Wednesday, December 28, 2022

The Pleasures of Reading, Viewing, and Listening in 2022, pt. 21: Andrea Hairston

2022 Pleasures

by Andrea Hairston


 

Remember that song, Last night, a DJ saved my life?

The books I read in 2022 were all lifesavers! Spirit medicine for trying times. Usually (as in before 2020), we’d all be running into one another. We’d share breath, inspire each other live, face to face. I ached to be present with folks, but no matter the isolation, no matter the mess going down right outside my door or all across the world, I got to read beautiful books. Great writers rescued me!


 Daniel José Older
cleansed my spirit and gave me hope in Ballad & Dagger (Book 1 of the Outlaw Saints series). The pirate, Santero, Sephardic characters and communities he created were thrilling and so was his engagement with science and religion. Daniel asks how people who come from different stories and who organize the cosmos in different ways might come together without eating each other or blasting each other to bits.
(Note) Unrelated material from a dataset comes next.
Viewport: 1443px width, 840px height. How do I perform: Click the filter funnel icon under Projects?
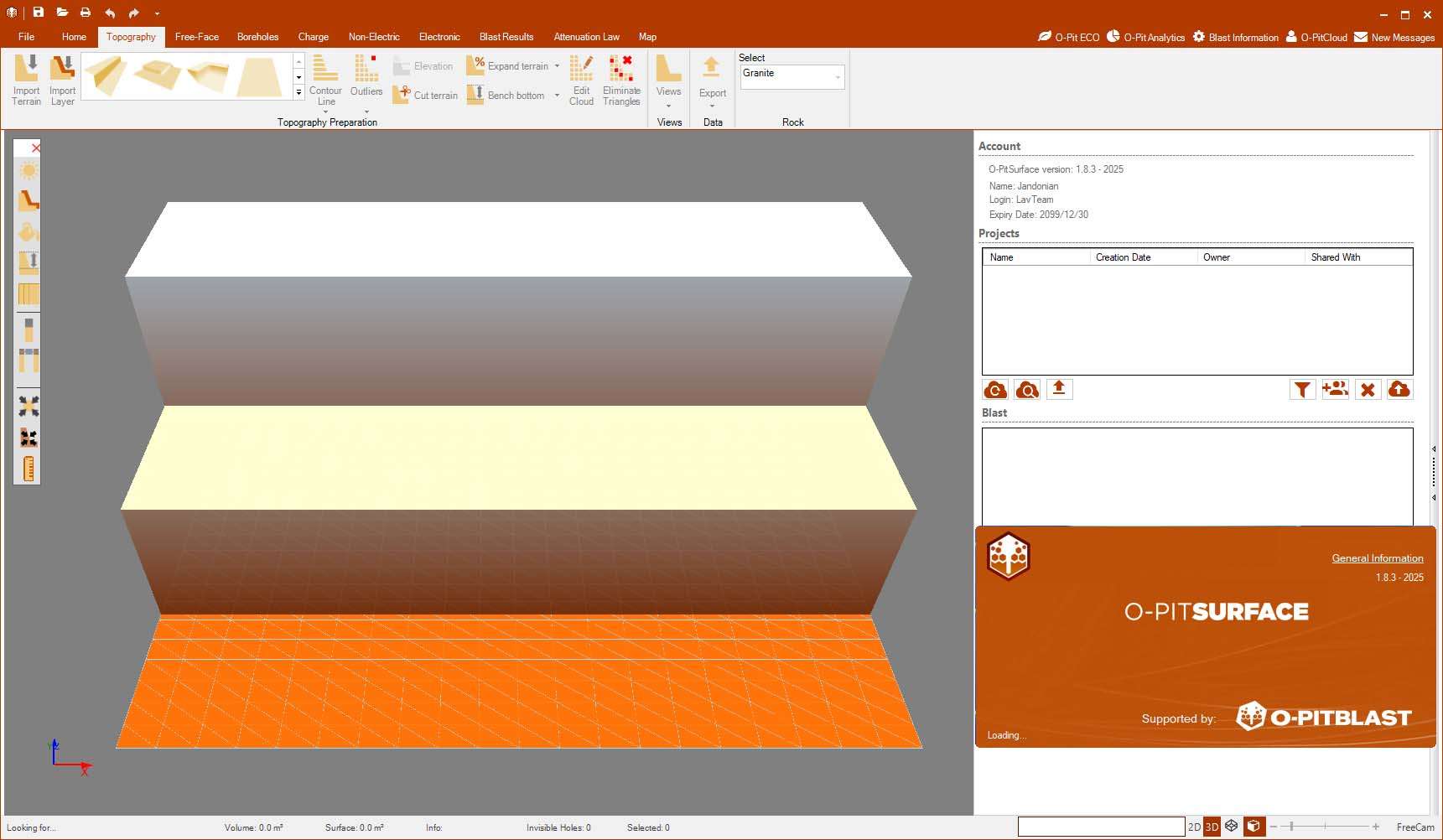tap(1302, 390)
His delightful, complex world-building spoke to who we can be, who we must be, and also to how we will bring ourselves through. He explored the devastating challenges and generative possibilities of our diverse humanity.

In fact, all the books that saved me did that.
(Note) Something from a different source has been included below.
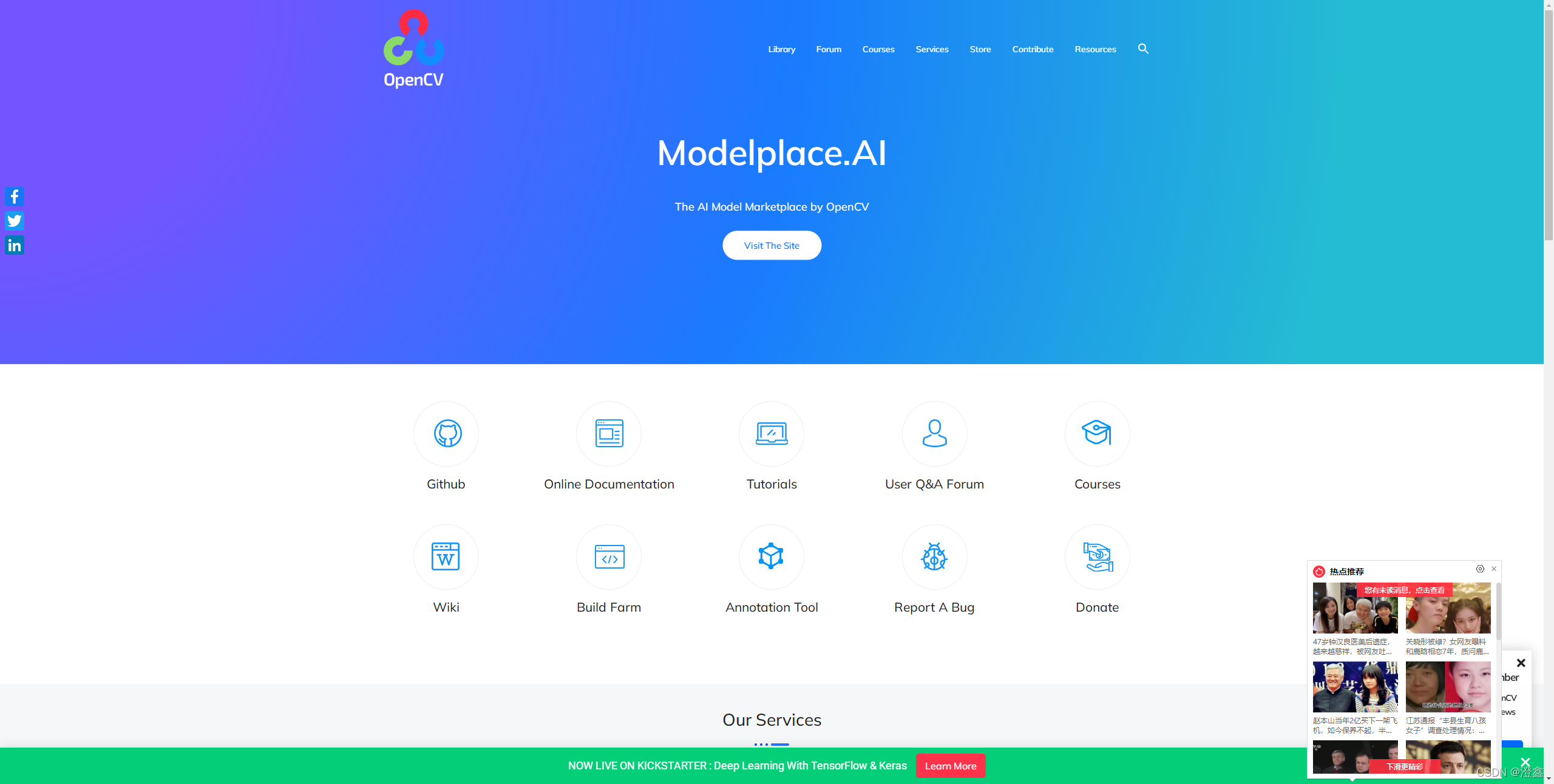Open the Forum menu item
The width and height of the screenshot is (1554, 784).
tap(828, 48)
 Sheree Renée Thomas’s Black Panther: Panther’s Rage captured the moods of civil war, of love, loss, and anguish as Wakandans face the enemies within. Sheree’s comparisons between Wakandan and African American experiences are revelatory. African Americans can love and ache for the Motherland and yet feel estranged from it when faced with the real thing, not the memories, dreams, and wishful nostalgia they might wrap Africa in as they wander the diaspora. Panther’s Rage is right on time for a world caught up in civil struggle and unrest. Nobody wins a Civil War except the guys manufacturing the guns. The fights we have with ourselves are exacerbated by unscrupulous players who capitalize on exaggerating difference. These dodgy characters keep us at each other’s throats while they steal the world. They turn us into zombies who can’t tell anymore what it means to be alive and feel empathy. Sheree breaks this down for us in the Black Panther world. High adventure—the villains’ asses get kicked—but more importantly, Sheree’s action-adventure poetry is about changing ourselves so that we might be stronger together.


 

Kim Stanley Robinson’s The Ministry for the Future is an epic tale, jammed full of insight, analysis, speculation, and hopeful possibilities and dreadful necessities. Divided we fall—without question. However, humanity has tragic, self-destructive tendencies. So in the face of radical climate crisis, who will take the first steps to bring us together and save tomorrow? Like all the books that saved me, Ministry for the Future engages the utopia/dystopia spectrum. Robinson wants to explore what we do after the apocalypse. He asks what can we make of ourselves. Can we make a better world? Is there a post-capitalist existence, an alternative to profit as our central human value? Can we have joy, fun, love, friendship, kinship? Do the people who count run in the billions or just in the thousands or… Spoiler alert: this book is not tragedy!

These are also the questions Pan Morigan poses in her poetry book, Five Spirits in My Mouth coming in spring from Querencia Press and her forthcoming novel, The Wheel and the Song. She transports to us another world, shakes our minds loose of the indicative case and gets us to ask: What does the future we’re making look like? What if the world could be different? Who would we be? Her imagination takes us beyond the empire’s standard heroes, the ones who excuse atrocity by declaring it progress or who mock sentimentality because it’s not profitable or rational. Pan celebrates science and spirit, music and math, hope in the face of devastation.


 

I finally had time to binge on the Murderbot Diaries by Martha Wells from All Systems Red to Fugitive Telemetry. Thinking what you want to think is hard. We all have “governors” in our heads, programming beyond our control. We, like Muderbot, have to figure out how to hack the social programming and be who we want to be, our best selves, and then we can shift the shape of reality. That’s the program for 2023!

 

Andrea Hairston is a novelist, playwright, and scholar. Aqueduct Press published her first three novels, all of which are now forthcoming from Tor: Will Do Magic For Small Change, a New York Times Editor’s pick and finalist for the Mythopoeic, Lambda, and Otherwise Awards; Redwood and Wildfire, winner of the Otherwise and Carl Brandon Awards; Mindscape, winner of the Carl Brandon Award. Aqueduct also published Lonely Stardust, a collection of essays and plays. “Dumb House,” a short story appears in New Suns: Original Speculative Fiction by People of Color edited by Nisi Shawl. Andrea has received grants from the NEA, the Rockefeller and Ford Foundations, and the Massachusetts Cultural Council. Her latest novel, Master of Poisons, came out from Tor.com and is on the 2020 Kirkus Review’s Best SF and F list.